Their loops foreclose narratives of progress and focus on the pleasures in dwelling on the unfinished. They also reorient the relationship between sensation and temporality. Rather than imagining that hysteria or perversion stop time, these bodily performances generate their own temporality, which is distinct from the conventionally narrativized time of progress in which there is a past-present-future. This is a temporality produced through the oscillation between subject and object. Bustamante and Chang mobilize the stagnation that the hysterical Latina and perverse Asian American woman inhabit and imbue it with their own affective energies. Through their theatrical amplifications of their modes of being objectified, Bustamante and Chang illuminate the subversive possibilities of the temporal stagnation that accompanies objectification. In Bustamante’s and Chang’s installations, the distinctions between past, present, and future blur into each other through the loop to suggest that brown jouissance carries with it its own sense of time related not to the external, but to the internal dimensions of sensation. In this way, we might imagine that Bustamante and Chang have created their own versions of reality in which reliving the impact—some might term it “trauma,” but I want to stay with the ambiguity of Bustamante’s and Chang’s assessments—of inhabiting the excess of a brown female body provides comfort, if not resolution or catharsis. This is the comfort of existing in the loop, of existing in repetition, of existing in an affective and emotional reality of one’s own choosing.

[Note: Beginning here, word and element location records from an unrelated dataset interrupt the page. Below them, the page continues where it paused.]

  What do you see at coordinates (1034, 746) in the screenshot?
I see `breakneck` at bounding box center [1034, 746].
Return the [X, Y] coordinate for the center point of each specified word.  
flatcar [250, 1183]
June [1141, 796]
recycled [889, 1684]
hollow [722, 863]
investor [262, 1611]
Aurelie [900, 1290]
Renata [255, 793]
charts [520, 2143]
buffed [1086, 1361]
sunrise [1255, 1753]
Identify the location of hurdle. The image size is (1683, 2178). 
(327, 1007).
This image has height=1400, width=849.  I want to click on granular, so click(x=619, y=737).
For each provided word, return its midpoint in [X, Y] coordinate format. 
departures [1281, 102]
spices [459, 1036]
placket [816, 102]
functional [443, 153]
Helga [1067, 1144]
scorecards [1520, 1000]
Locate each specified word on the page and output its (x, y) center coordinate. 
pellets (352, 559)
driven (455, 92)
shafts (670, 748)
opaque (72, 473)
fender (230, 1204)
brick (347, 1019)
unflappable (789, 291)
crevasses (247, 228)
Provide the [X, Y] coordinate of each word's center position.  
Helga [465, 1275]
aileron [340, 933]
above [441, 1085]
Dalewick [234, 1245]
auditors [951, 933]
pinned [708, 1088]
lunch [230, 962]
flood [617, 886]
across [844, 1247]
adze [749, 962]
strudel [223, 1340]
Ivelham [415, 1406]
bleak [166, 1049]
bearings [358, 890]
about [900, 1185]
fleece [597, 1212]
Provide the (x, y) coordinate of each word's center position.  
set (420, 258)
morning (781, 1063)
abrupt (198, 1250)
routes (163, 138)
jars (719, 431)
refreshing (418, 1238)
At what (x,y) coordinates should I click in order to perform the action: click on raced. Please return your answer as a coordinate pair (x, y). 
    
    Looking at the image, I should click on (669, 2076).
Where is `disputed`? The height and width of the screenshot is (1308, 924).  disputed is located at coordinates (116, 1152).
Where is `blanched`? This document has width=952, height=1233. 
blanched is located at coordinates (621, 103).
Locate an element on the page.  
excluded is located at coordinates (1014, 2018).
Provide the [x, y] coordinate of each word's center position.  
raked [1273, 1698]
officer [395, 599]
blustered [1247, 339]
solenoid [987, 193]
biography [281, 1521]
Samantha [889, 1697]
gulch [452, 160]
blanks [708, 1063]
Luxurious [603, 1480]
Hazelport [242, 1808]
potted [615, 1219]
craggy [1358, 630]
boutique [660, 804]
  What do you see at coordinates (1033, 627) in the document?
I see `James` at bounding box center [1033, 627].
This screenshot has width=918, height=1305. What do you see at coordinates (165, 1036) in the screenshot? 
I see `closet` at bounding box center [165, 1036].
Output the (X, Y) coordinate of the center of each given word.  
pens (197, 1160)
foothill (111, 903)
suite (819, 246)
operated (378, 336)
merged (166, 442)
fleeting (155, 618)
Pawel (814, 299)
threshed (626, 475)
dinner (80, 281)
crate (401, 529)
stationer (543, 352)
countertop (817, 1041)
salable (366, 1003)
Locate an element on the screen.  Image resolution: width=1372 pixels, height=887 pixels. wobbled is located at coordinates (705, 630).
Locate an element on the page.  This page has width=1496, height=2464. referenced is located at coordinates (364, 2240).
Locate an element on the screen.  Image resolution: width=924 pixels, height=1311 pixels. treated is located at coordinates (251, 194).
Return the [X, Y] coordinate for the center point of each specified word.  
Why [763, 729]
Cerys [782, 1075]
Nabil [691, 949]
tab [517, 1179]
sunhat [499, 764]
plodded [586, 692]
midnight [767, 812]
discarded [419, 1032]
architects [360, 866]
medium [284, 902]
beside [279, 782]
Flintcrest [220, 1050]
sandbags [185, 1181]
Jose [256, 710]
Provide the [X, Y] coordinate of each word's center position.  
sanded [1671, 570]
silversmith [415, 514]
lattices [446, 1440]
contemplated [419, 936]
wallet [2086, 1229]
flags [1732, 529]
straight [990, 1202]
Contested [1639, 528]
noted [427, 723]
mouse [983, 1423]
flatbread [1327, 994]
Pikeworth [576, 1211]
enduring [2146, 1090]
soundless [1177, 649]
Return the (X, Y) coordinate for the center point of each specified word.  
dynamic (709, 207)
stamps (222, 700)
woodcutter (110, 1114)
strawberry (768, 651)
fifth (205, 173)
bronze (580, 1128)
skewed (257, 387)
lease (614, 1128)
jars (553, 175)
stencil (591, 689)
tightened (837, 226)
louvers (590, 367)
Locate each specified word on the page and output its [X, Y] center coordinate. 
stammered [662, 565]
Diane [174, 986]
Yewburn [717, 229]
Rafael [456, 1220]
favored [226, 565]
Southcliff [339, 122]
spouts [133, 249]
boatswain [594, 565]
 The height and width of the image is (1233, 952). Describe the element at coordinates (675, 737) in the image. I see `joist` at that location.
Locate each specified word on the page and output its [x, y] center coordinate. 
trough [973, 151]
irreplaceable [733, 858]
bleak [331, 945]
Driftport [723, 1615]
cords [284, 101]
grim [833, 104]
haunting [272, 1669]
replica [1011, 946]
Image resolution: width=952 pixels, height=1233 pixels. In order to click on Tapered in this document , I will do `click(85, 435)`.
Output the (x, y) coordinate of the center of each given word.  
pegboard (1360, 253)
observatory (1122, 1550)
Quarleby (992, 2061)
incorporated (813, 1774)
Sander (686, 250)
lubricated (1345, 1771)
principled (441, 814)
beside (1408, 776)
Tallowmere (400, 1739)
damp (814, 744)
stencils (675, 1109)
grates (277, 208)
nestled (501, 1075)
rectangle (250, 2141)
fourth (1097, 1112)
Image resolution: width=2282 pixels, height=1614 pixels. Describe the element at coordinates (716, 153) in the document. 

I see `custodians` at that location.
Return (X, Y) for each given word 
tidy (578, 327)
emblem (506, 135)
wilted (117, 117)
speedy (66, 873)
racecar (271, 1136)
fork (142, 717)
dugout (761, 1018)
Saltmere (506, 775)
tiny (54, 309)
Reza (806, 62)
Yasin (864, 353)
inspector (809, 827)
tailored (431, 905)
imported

This temporality of brown jouissance is akin to one that Berlant describes as elliptical. In an interview in ArtForum, she describes elliptical thinking as thought that “both tracks concepts and allows for unfinishedness, inducing itself to become misshapen in the hope that by the time you return to the point of departure, so many things will have come into contact that the contours of the concept and the forms associated with its movement will have changed. How can our encounter with something become a scene of unlearning and engendering from within the very intensity of that encounter?”61 In Berlant’s description the unfinishedness of the ellipses enables her to unlearn what she thought she knew about something. Even as she returns to the beginning time and again, the narrative switches. Living in the present, even and perhaps especially when that present is self-created, is also about change even if it is not the same type of progressive shift that we have been trained to anticipate via repetition with a difference. Within any imagined stasis, there is always a dense thicket of possibility. This is where it becomes important that Bustamante and Chang refuse catharsis. In Bustamante’s endless crying, we see pleasure, grief, and masturbatory excess. In Chang’s narrative of kiss to onion, the questions of incest and masochism go unanswered, leaving us with a perverse opacity. These are particular pleasures that might disappear with more time or narrative. Instead, they remain contained in the loop—giving us space within the present to think with these repetitions and their pleasures, to think with sensation and to be in the time of brown jouissance and its multiple iterations of the present.